Shortly afterwards, a beautiful girl named Luka shows up. She introduces Kenny to the backward glass, a mirror that allows them to travel through time. Meeting other "mirror kids" in the past and future is exciting, but there's also danger. The urban legend of Prince Harming, who kidnaps and kills children, is true--and he's hunting them. When Kenny gets stranded in the past, he must find the courage to answer a call for help, change the fate of a baby--and confront his own destiny.
*I received a free ARC of Backward Glass from Flux via Netgalley in exchange of an honest review*
Backward Glass is a brilliant YA time travel novel, and it really made my day! The main character, Kenny, is pretty careful, but his travels to the past (and sometimes to the future) take him on such a wild adventure I was almost out of breath at times. I love reading about time travel, and I thought it was very well done in Backward Glass. Like, you can’t change what has happened, but you can still be the captain of your own life – that is very important to me on both counts.
The characters in Backward Glass are all very well done! I loved Kenny from the very beginning, and the way the readers are introduced to him is very clever. The mystery is there from the very beginning, as Kenny and his dad find a mummified baby inside one of the walls of the carriage house in their new garden. Kenny gets a strange feeling before he finds the newspaper with the dead baby inside, like there’s static electricity there, and he can’t touch the bundle at all.
The side characters are fleshed out and real as well, and that is always a good thing in my opinion. Racing backwards in time to save someone without actually knowing the whole story and not knowing who the bad guy is becomes second nature to Kenny pretty fast. He really has no choice if he wanted to go back to his own time – 1977. However, between the kids that might have their own agenda, and not really meeting many adults at all, Kenny needs to act fast and be smart about his choices.
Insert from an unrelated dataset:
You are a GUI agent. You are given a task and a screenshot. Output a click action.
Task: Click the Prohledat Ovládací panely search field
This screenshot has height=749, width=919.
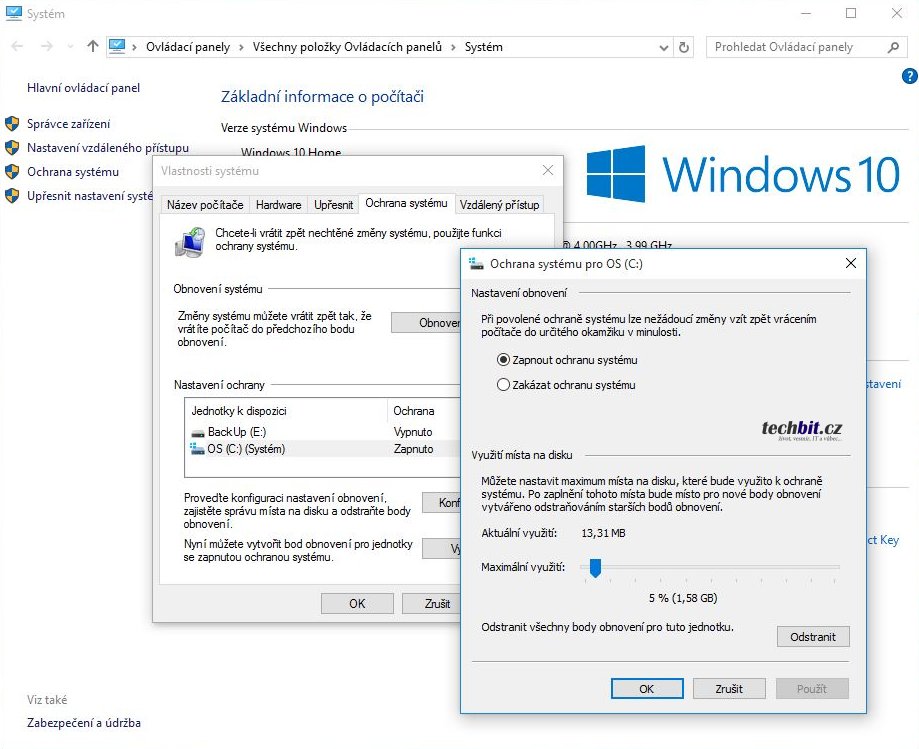[795, 47]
Backward Glass’ story unfolds in an amazing way, little by little, the readers discover things about the Backward Glass right along with Kenny, and we don’t have much time to digest one information before the next mystery or clue appeared and had to be dealt with. As Kenny travels through time, first just back and forth between his own time and ten years forward and ten years back, he meets other kids who can travel through the mirror as well, and the one he grows close to is Lucy, or Luka as she likes to call herself thanks to Luke Skywalker, from 1987.
Filled with humor and mystery, Backward Glass is an excellent time travel story for readers of all ages! I recommend it to everyone who enjoys reading mystery stories, and who can suspend disbelief enough to have fun with time travel as well. The rules of time travel are explained to Kenny, and the readers pick up the same clues as he does. The interactions between the characters seem so real, and I wish there would be another story about Kenny in the future, because there was something that happened that I would love to know more about.
And for once, I actually don’t have any quotes to share. Amazing, right? I was so busy reading and trying to find clues that I forgot all about highlighting and actually writing a review after I read it!